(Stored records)
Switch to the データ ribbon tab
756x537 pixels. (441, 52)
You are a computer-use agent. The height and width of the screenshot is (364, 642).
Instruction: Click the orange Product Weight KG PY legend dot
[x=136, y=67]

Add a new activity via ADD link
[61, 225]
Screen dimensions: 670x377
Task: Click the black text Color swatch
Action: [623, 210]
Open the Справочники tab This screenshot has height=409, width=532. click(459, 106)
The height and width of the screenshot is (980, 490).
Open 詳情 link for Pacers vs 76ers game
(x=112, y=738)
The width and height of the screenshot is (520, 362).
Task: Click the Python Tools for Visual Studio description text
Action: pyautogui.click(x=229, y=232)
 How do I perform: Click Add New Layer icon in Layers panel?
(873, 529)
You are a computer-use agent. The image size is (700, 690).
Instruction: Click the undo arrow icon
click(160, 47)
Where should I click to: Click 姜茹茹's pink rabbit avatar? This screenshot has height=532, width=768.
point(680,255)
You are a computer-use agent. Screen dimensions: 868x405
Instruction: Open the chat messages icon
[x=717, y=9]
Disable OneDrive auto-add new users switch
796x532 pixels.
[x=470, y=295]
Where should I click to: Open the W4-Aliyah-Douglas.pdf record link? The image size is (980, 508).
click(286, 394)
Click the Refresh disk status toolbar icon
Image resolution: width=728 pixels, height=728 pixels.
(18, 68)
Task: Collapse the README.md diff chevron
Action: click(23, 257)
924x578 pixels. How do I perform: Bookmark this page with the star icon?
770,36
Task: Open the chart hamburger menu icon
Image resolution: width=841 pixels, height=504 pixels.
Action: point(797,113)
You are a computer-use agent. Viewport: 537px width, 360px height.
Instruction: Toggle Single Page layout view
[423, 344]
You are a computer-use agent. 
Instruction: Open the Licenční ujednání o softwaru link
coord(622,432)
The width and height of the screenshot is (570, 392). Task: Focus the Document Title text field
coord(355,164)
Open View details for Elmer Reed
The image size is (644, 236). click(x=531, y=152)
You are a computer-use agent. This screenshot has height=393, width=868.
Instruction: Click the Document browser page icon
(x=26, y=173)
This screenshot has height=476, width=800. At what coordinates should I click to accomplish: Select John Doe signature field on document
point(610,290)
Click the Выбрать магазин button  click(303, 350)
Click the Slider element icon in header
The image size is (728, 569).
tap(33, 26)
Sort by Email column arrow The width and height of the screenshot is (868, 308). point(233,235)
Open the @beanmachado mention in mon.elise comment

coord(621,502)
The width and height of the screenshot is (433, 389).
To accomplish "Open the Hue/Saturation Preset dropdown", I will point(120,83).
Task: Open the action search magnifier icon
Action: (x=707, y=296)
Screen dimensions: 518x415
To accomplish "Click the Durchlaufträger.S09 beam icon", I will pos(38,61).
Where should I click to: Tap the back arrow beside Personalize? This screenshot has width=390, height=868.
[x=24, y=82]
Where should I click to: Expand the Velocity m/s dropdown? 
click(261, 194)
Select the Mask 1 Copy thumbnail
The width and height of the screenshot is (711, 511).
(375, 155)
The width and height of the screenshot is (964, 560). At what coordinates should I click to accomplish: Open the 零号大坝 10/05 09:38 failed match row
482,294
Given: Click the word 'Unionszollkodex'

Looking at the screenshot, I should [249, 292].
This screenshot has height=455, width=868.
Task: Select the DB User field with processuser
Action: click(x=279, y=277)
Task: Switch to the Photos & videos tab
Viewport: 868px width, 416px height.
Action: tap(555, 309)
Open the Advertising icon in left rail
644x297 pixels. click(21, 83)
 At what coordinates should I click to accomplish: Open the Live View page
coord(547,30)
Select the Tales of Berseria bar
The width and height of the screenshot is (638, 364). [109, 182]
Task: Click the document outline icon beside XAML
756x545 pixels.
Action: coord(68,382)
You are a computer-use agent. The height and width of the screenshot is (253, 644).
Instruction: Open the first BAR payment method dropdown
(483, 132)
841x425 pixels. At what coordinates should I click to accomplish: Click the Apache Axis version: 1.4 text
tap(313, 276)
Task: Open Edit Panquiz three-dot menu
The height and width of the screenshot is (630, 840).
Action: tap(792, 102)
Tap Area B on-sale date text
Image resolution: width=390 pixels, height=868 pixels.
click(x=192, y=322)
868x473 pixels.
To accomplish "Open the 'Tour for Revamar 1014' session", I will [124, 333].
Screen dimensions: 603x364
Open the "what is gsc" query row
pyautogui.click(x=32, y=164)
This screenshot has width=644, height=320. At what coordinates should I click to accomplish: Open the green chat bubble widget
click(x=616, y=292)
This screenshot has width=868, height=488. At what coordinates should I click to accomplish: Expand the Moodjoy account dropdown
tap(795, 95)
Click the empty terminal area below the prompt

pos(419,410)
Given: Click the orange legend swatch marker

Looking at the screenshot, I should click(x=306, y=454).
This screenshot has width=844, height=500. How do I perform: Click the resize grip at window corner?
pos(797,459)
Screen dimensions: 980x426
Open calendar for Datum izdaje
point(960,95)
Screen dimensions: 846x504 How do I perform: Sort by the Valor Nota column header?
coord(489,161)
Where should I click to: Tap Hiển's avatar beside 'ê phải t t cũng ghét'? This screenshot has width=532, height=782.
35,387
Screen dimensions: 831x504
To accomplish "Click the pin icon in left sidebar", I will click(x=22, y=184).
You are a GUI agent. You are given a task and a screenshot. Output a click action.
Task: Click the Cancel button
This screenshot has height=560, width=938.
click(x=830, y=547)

◆ PROBLEM STATEMENT
Send back all the records above word for word.

◆ REPLY TO THE TASK
Switch to the データ ribbon tab
756x537 pixels. (441, 52)
You are a computer-use agent. The height and width of the screenshot is (364, 642).
Instruction: Click the orange Product Weight KG PY legend dot
[x=136, y=67]

Add a new activity via ADD link
[61, 225]
Screen dimensions: 670x377
Task: Click the black text Color swatch
Action: [623, 210]
Open the Справочники tab This screenshot has height=409, width=532. click(459, 106)
The height and width of the screenshot is (980, 490).
Open 詳情 link for Pacers vs 76ers game
(x=112, y=738)
The width and height of the screenshot is (520, 362).
Task: Click the Python Tools for Visual Studio description text
Action: pyautogui.click(x=229, y=232)
 How do I perform: Click Add New Layer icon in Layers panel?
(873, 529)
You are a computer-use agent. The image size is (700, 690).
Instruction: Click the undo arrow icon
click(160, 47)
Where should I click to: Click 姜茹茹's pink rabbit avatar? This screenshot has height=532, width=768.
point(680,255)
You are a computer-use agent. Screen dimensions: 868x405
Instruction: Open the chat messages icon
[x=717, y=9]
Disable OneDrive auto-add new users switch
796x532 pixels.
[x=470, y=295]
Where should I click to: Open the W4-Aliyah-Douglas.pdf record link? The image size is (980, 508).
click(286, 394)
Click the Refresh disk status toolbar icon
Image resolution: width=728 pixels, height=728 pixels.
(18, 68)
Task: Collapse the README.md diff chevron
Action: click(23, 257)
924x578 pixels. How do I perform: Bookmark this page with the star icon?
770,36
Task: Open the chart hamburger menu icon
Image resolution: width=841 pixels, height=504 pixels.
Action: point(797,113)
You are a computer-use agent. Viewport: 537px width, 360px height.
Instruction: Toggle Single Page layout view
[423, 344]
You are a computer-use agent. 
Instruction: Open the Licenční ujednání o softwaru link
coord(622,432)
The width and height of the screenshot is (570, 392). Task: Focus the Document Title text field
coord(355,164)
Open View details for Elmer Reed
The image size is (644, 236). click(x=531, y=152)
You are a computer-use agent. This screenshot has height=393, width=868.
Instruction: Click the Document browser page icon
(x=26, y=173)
This screenshot has height=476, width=800. At what coordinates should I click to accomplish: Select John Doe signature field on document
point(610,290)
Click the Выбрать магазин button  click(303, 350)
Click the Slider element icon in header
The image size is (728, 569).
tap(33, 26)
Sort by Email column arrow The width and height of the screenshot is (868, 308). point(233,235)
Open the @beanmachado mention in mon.elise comment

coord(621,502)
The width and height of the screenshot is (433, 389).
To accomplish "Open the Hue/Saturation Preset dropdown", I will point(120,83).
Task: Open the action search magnifier icon
Action: (x=707, y=296)
Screen dimensions: 518x415
To accomplish "Click the Durchlaufträger.S09 beam icon", I will pos(38,61).
Where should I click to: Tap the back arrow beside Personalize? This screenshot has width=390, height=868.
[x=24, y=82]
Where should I click to: Expand the Velocity m/s dropdown? 
click(261, 194)
Select the Mask 1 Copy thumbnail
The width and height of the screenshot is (711, 511).
(375, 155)
The width and height of the screenshot is (964, 560). At what coordinates should I click to accomplish: Open the 零号大坝 10/05 09:38 failed match row
482,294
Given: Click the word 'Unionszollkodex'

Looking at the screenshot, I should [249, 292].
This screenshot has height=455, width=868.
Task: Select the DB User field with processuser
Action: click(x=279, y=277)
Task: Switch to the Photos & videos tab
Viewport: 868px width, 416px height.
Action: tap(555, 309)
Open the Advertising icon in left rail
644x297 pixels. click(21, 83)
 At what coordinates should I click to accomplish: Open the Live View page
coord(547,30)
Select the Tales of Berseria bar
The width and height of the screenshot is (638, 364). [109, 182]
Task: Click the document outline icon beside XAML
756x545 pixels.
Action: coord(68,382)
You are a computer-use agent. The height and width of the screenshot is (253, 644).
Instruction: Open the first BAR payment method dropdown
(483, 132)
841x425 pixels. At what coordinates should I click to accomplish: Click the Apache Axis version: 1.4 text
tap(313, 276)
Task: Open Edit Panquiz three-dot menu
The height and width of the screenshot is (630, 840).
Action: tap(792, 102)
Tap Area B on-sale date text
Image resolution: width=390 pixels, height=868 pixels.
click(x=192, y=322)
868x473 pixels.
To accomplish "Open the 'Tour for Revamar 1014' session", I will [124, 333].
Screen dimensions: 603x364
Open the "what is gsc" query row
pyautogui.click(x=32, y=164)
This screenshot has width=644, height=320. At what coordinates should I click to accomplish: Open the green chat bubble widget
click(x=616, y=292)
This screenshot has width=868, height=488. At what coordinates should I click to accomplish: Expand the Moodjoy account dropdown
tap(795, 95)
Click the empty terminal area below the prompt

pos(419,410)
Given: Click the orange legend swatch marker

Looking at the screenshot, I should click(x=306, y=454).
This screenshot has width=844, height=500. How do I perform: Click the resize grip at window corner?
pos(797,459)
Screen dimensions: 980x426
Open calendar for Datum izdaje
point(960,95)
Screen dimensions: 846x504 How do I perform: Sort by the Valor Nota column header?
coord(489,161)
Where should I click to: Tap Hiển's avatar beside 'ê phải t t cũng ghét'? This screenshot has width=532, height=782.
35,387
Screen dimensions: 831x504
To accomplish "Click the pin icon in left sidebar", I will click(x=22, y=184).
You are a GUI agent. You are given a task and a screenshot. Output a click action.
Task: Click the Cancel button
This screenshot has height=560, width=938.
click(x=830, y=547)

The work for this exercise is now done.